Last Sunday, South Carolina trailed Clemson by double digits much of the second half in a 64-55 loss. Martin called the offense inept right after the loss. His view didn’t change after watching tape the past few days.
Martin said he and his staff all re-watch the game by themselves before comparing notes on a game’s highs and lows.
“Almost to the T, we’re all in agreement that the problem with our team is how embarrassingly bad we’ve been on offense,” Martin said this week. “And we’ve got to fix that.”
Martin wasn’t sure what to expect from the Gamecocks when he left Kansas State after five successful seasons to rebuild South Carolina’s struggling program. Still, he thought the attack would flow better than it has.
“Our team defense has been not great, but it’s been good enough to win with,” Martin explained. “The problem is we’re giving teams so many free points because of our inability to play offense. Our offense is so bad for numerous reasons, which is too long for me to sit here and explain right now, that it deflates us.”
Martin’s seen too much individual play and not enough teamwork on the offensive side. He’s also complained about his team’s lack of communication during games, saying he’s seen more fire from his guys on Twitter than on the court this season.

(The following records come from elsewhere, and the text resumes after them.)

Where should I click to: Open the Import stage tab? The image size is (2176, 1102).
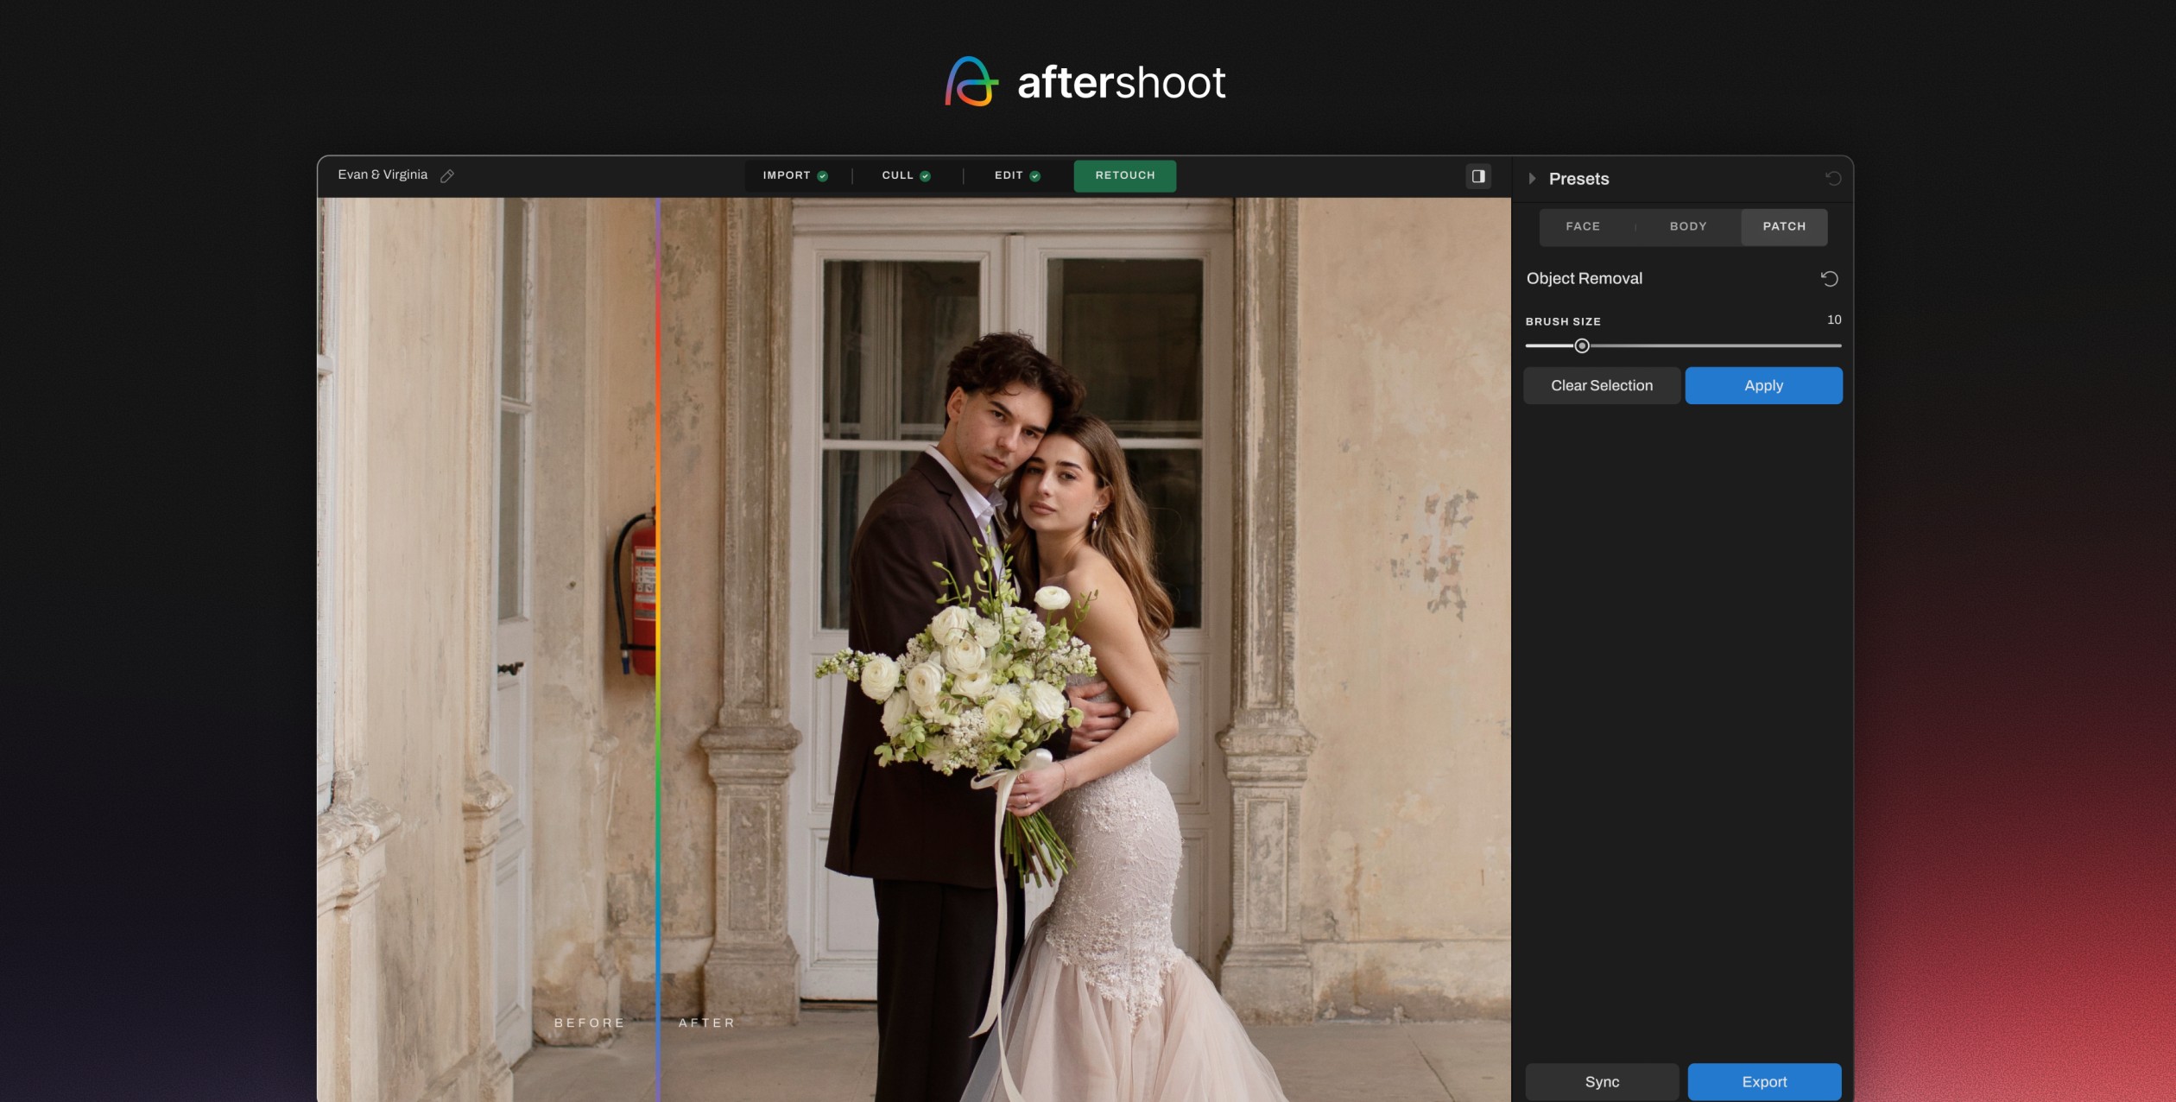point(786,175)
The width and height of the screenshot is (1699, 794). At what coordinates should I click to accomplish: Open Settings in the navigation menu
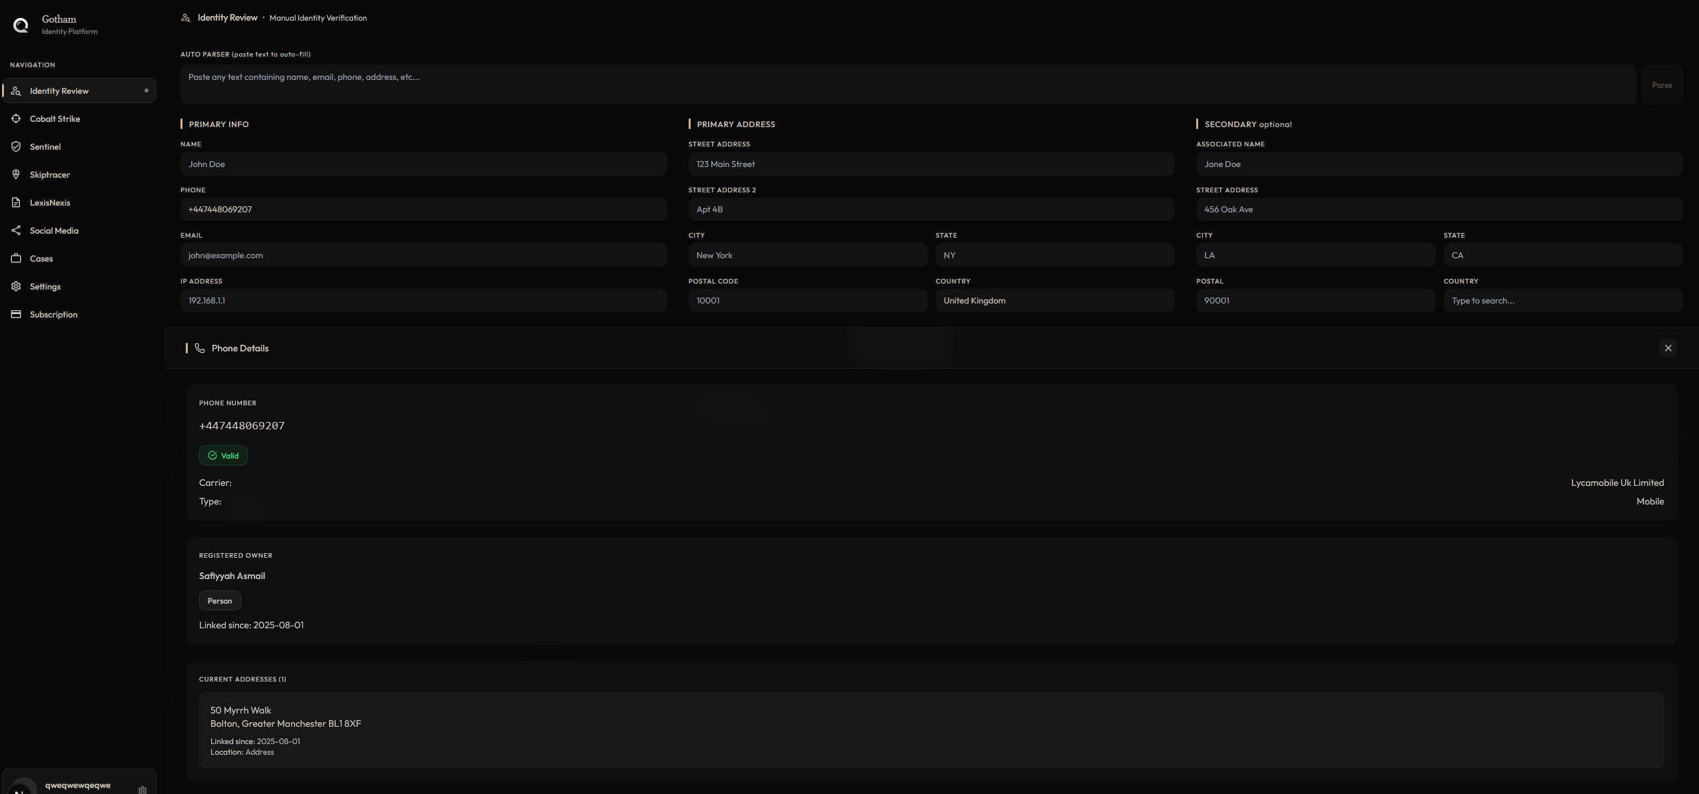click(45, 286)
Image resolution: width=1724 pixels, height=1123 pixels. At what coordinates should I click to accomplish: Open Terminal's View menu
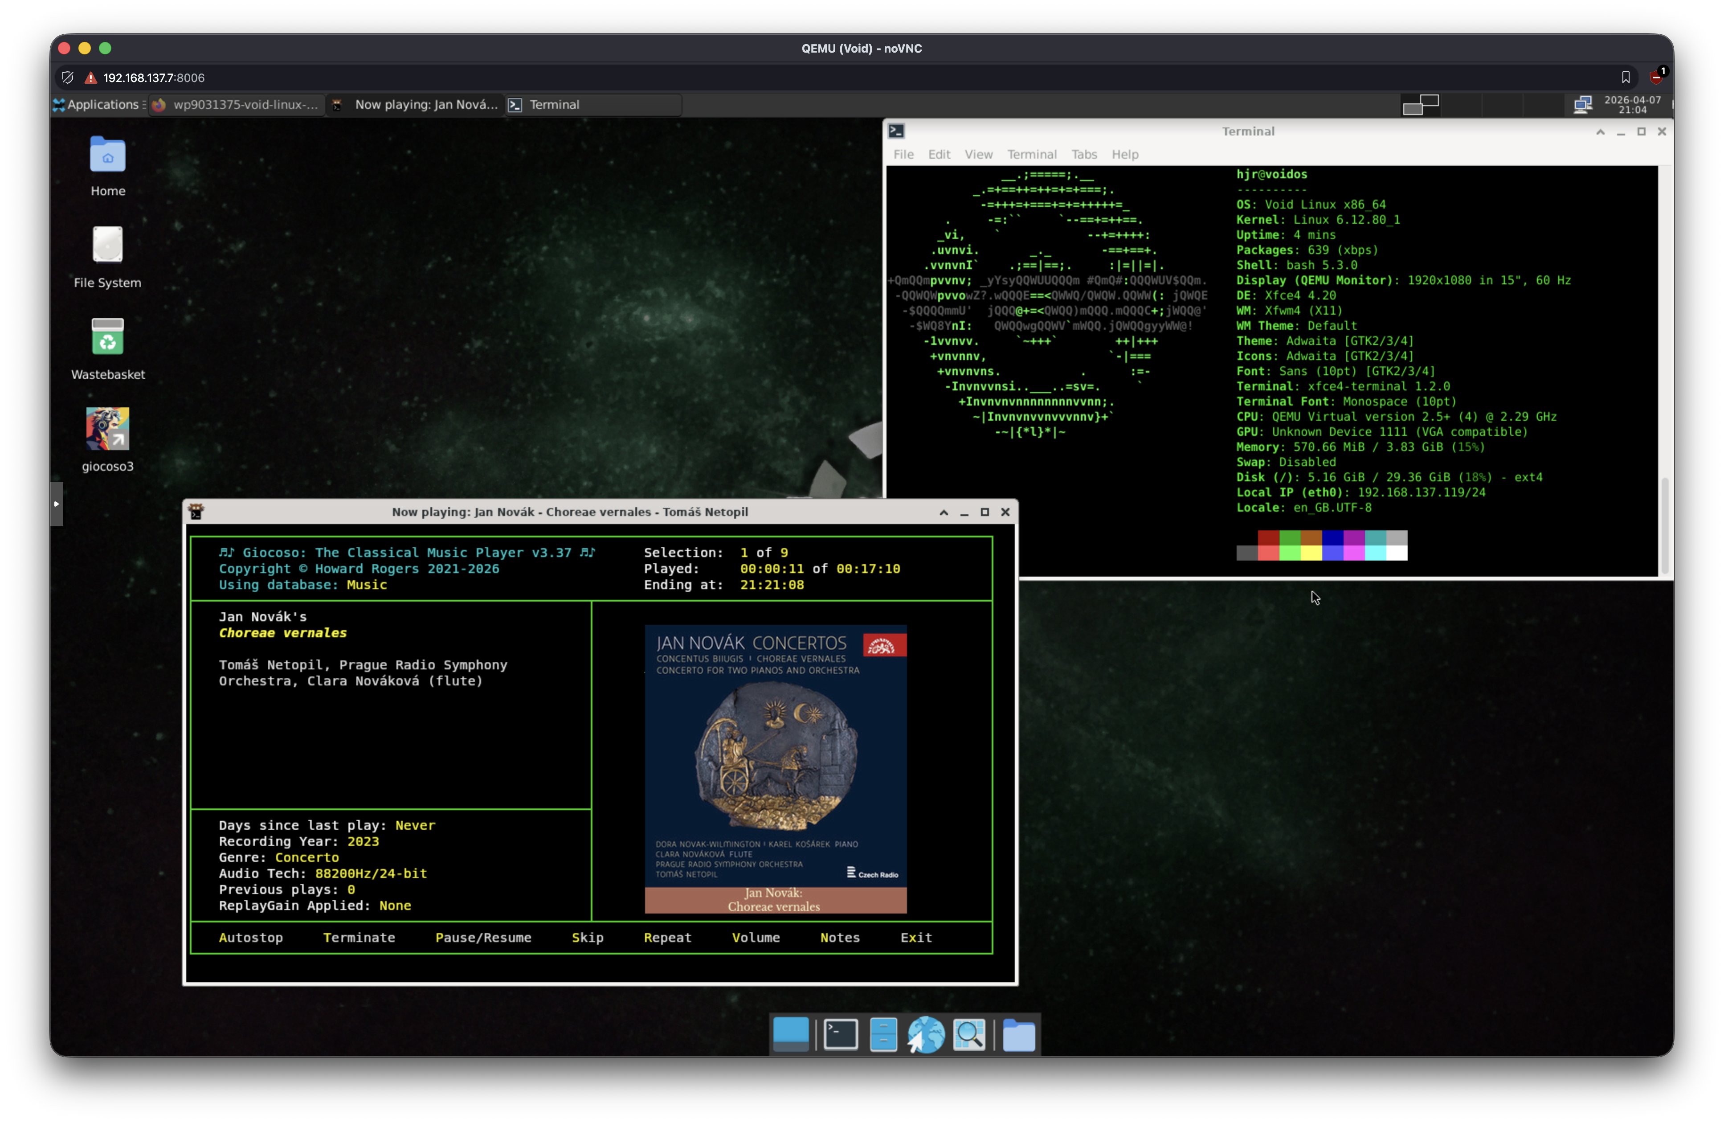click(x=978, y=154)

“There’s been a little bit of a lack of communication coming out of time outs and listening to what the coach has been telling us,” said Brenton Williams, the Gamecocks leading scorer at 13.4 points a game. “We’ve got to find a way to communicate better.”
Martin said the problem is partly leadership. He said his former Wildcats star Denis Clemente was a take-charge leader who knew the coach’s wishes and ran games and practices with determination and precision.
The Gamecocks, like most struggling programs, are dealing with youth and the loss of players from last season’s chaos of going 2-14 in the SEC. Forward Damontre Harris transferred to Florida and Anthony Gill left for Virginia. Point guard Bruce Ellington, the team’s top returning scorer from last year, only returned to the team last week after finishing the football regular season.
Ellington, the Gamecocks top receiver with 38 catches and 564 yards, will leave the team again once No. 11 South Carolina starts practicing for the No. 19 Michigan in the Outback Bowl on New Year’s Day.
All of that’s led Martin to simplify his offense more than at any point in his six years as a college coach. Martin used a football analogy to explain the team’s offensive struggles, saying he’s only calling runs to the right or the left – and neither his running backs nor offensive line executes it properly.
“When our running back is supposed to run to the left, he runs to the right,” Martin said. “And that’s a major problem right now with our team, and it’s a shame because all we’re calling are those runs into those two gaps, and we can’t figure that one out right now.”
Martin’s seen signs things could get better. He said Williams, his junior guard, came to him after the Clemson loss and asked to see tapes of Martin’s Kansas State guards.
“’I want to see how they play so I can try and play like them,”’ Martin said of Williams. “I thought that was a pretty powerful statement by that young man.”
As frustrated as Martin is right now, he understands he’s in the early stages of reclamation project. He’s hopeful in time, leadership, communication and offense will all improve over time.
“We’ll get it right,” he said. “That’s the beauty of a season is that you don’t practice to play eight games. You practice to play through March, and last time I checked, that’s three months away.”